Review: “Shrinking” takes a page from “Ted Lasso”’s playbook

Review: New Apple TV+ Show Takes a Page From “Ted Lasso”’s Playbook

“Shrinking” follows therapists who help each other through life’s hardships. The show helps to demystify and humanize the mental health profession.
Published: February 13, 2023

If you’re sick of hearing yourself talk about your problems, maybe your therapist is too? In Apple TV plus‘s new comedy-drama, Shrinking, Jason Segal plays therapist Jimmy Laird, a self-proclaimed “psychological vigilante” who uses unethical practices and brutal honesty to help his patients. Peering behind the clinical curtain, Shrinking showcases the importance of processing emotions with humor and heart. The show takes a few episodes to make use of its talented cast, but the ensemble makes it worth watching.   

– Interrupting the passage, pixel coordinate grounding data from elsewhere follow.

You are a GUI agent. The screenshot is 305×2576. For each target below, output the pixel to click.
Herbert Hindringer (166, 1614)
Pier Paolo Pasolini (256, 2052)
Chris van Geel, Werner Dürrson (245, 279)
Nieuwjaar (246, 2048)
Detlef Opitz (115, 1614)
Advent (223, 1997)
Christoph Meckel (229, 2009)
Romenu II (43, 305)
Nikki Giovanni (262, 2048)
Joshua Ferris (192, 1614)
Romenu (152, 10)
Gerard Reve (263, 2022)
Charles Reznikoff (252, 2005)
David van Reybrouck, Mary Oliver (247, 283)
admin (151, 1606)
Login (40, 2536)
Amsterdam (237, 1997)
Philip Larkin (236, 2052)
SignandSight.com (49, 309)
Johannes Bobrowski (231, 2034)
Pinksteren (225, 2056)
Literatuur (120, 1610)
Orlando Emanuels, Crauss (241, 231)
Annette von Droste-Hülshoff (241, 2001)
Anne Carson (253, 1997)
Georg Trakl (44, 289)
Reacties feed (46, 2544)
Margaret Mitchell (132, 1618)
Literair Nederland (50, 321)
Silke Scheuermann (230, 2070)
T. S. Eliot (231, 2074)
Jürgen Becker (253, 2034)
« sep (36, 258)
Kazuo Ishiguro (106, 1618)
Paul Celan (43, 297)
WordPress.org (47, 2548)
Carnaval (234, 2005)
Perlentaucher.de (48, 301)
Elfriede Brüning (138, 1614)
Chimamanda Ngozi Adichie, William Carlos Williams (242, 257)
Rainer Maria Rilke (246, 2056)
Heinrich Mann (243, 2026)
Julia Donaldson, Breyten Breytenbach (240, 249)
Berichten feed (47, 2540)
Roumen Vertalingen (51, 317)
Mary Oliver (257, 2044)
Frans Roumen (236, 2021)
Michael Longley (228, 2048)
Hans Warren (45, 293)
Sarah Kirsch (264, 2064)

Segal’s usual tall, goofy persona is masked under a thick fog of depression as Laird sits through a montage of patients, repeating the motions of “what’s on your mind today?” and “how does that make you feel?” He’s in constant rotation of high/hungover/drunk, grieving and struggling to parent his teenage daughter. After giving his patient an ultimatum of leaving her abusive husband or stopping her sessions, Laird decides to take a new approach to his practice. 

At any point, the first episode could have made therapy the joke — the stranger you pay to talk to who silently nods while thinking of what to make for dinner that night — but it never does. From Ted Lasso veterans, Bill Lawrence and Brett Goldstein, this show taps into the same brand of prevailing genuine goodness but with Laird serving as a more vulnerable protagonist grasping for the optimism Lasso exudes. 

Laird doesn’t carry the show. Gaby (Jessica Williams) and Dr. Paul Rhodes (Harrison Ford) add a much needed presence to the show. Gaby is “sweet, but intrusive,” while Rhodes has that signature Harrison Ford grump. The trio blur the lines between coworkers, friends, and each other’s therapists. Through death, divorce, and disease, they are patient yet tough on each other– traits of good mental health professionals. Sometimes, therapists need therapy too.